To study such unsynchronized structural dynamics of biomolecules, Dr. Tahara developed a novel method called two-dimensional fluorescence lifetime correlation spectroscopy (2D FLCS), which significantly surpasses the limitations of traditional single-molecule spectroscopy. In 2D FLCS, the combination of high-repetition-rate short-pulse laser excitation and fluorescence correlation analysis enables tracking changes in the fluorescence lifetime of single molecules with sub-microsecond time resolution and providing quantitative information.
Using this 2D FLCS, Dr. Tahara investigated the folding dynamics of proteins, DNA, and RNA, revealing structural dynamics on a microsecond time scale. Notably, he discovered that the structural dynamics of the preQ1 riboswitch, an mRNA segment involved in bacterial transcription regulation, undergo significant changes upon interaction with small molecules. Based on these findings, he proposed a molecular mechanism for transcriptional control through such interactions.

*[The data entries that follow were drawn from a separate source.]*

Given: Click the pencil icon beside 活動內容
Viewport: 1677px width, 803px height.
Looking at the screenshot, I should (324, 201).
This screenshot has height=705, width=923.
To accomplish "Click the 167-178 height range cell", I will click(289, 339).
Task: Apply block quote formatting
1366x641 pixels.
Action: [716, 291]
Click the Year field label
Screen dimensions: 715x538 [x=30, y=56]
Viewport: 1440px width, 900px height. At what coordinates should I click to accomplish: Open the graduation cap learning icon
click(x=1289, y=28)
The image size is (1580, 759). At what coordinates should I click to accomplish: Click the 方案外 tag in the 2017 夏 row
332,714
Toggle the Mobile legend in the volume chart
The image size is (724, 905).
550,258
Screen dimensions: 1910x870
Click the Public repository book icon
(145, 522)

In summary, Dr. Tahara has applied his advanced spectroscopic methodologies to important fundamental problems and conducted groundbreaking interdisciplinary research. The novel spectroscopic methods he developed are now employed by leading research groups worldwide and have earned him high international acclaim. These achievements are recognized as highly deserving of the CSJ Award.